**Task brief**. The result should be the listing below, restated exactly, with its pictures left out.

**Information supplied**.
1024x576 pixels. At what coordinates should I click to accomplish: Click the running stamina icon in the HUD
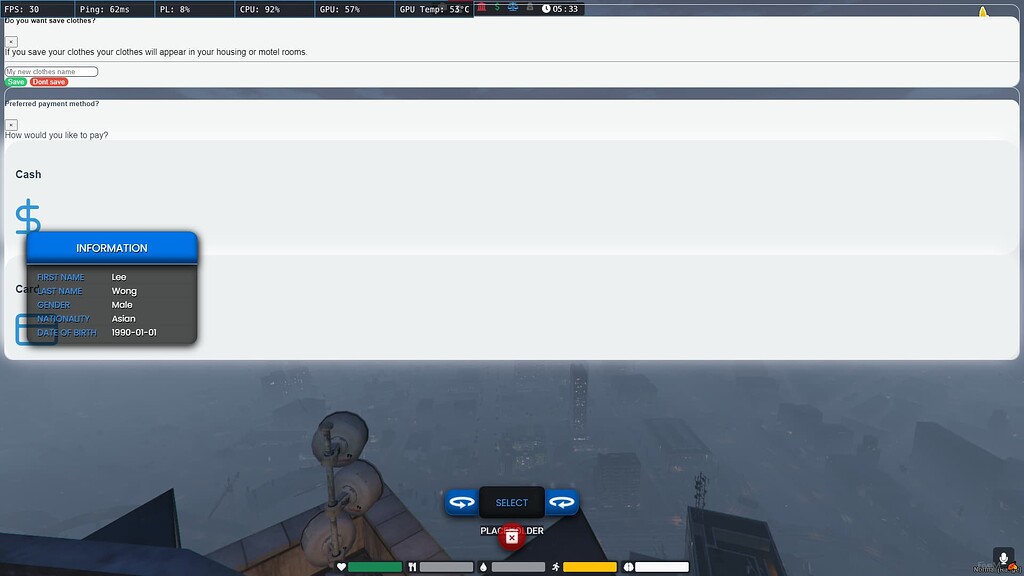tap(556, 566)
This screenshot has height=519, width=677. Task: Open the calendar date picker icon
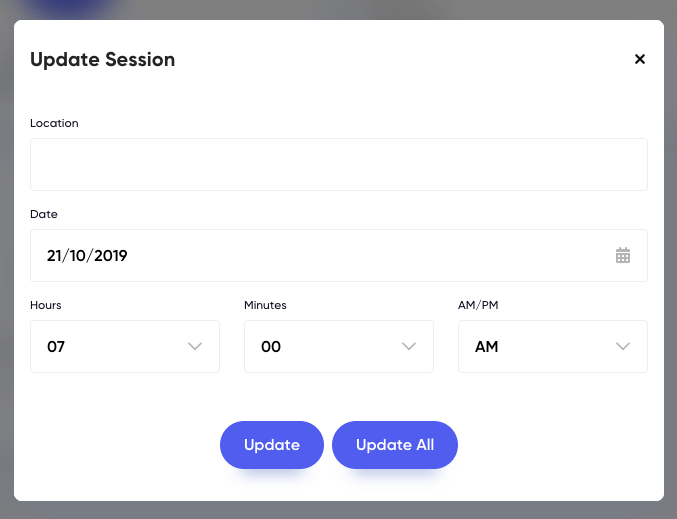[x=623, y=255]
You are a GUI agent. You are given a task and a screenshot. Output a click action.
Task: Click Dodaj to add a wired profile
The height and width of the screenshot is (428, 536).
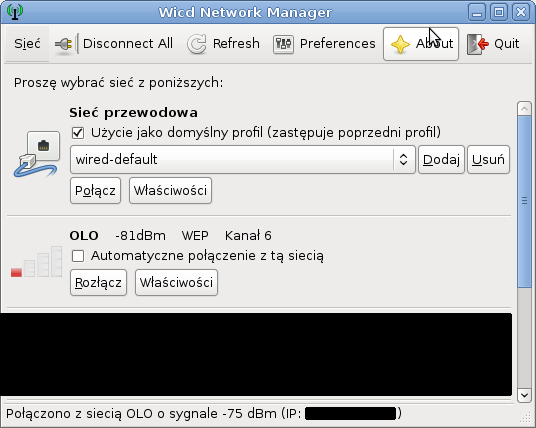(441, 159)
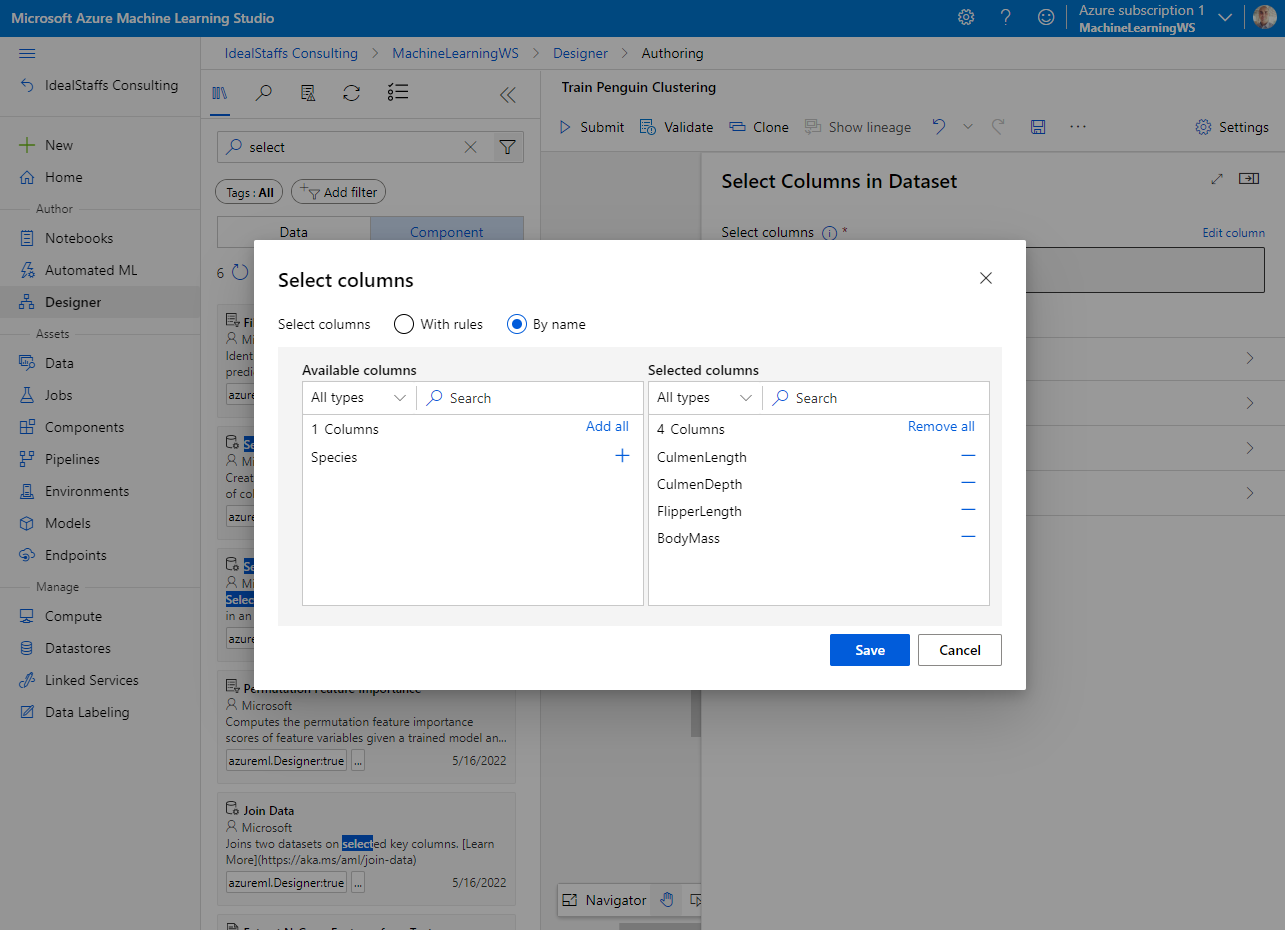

**Result for this task**.
1024x576 pixels. At what coordinates should I click to accomplish: Click the running stamina icon in the HUD
tap(556, 566)
This screenshot has height=519, width=677. Task: Open the calendar date picker icon
[x=623, y=255]
You are a GUI agent. You are given a task and a screenshot. Output a click action.
Task: Click Dodaj to add a wired profile
The height and width of the screenshot is (428, 536).
(441, 159)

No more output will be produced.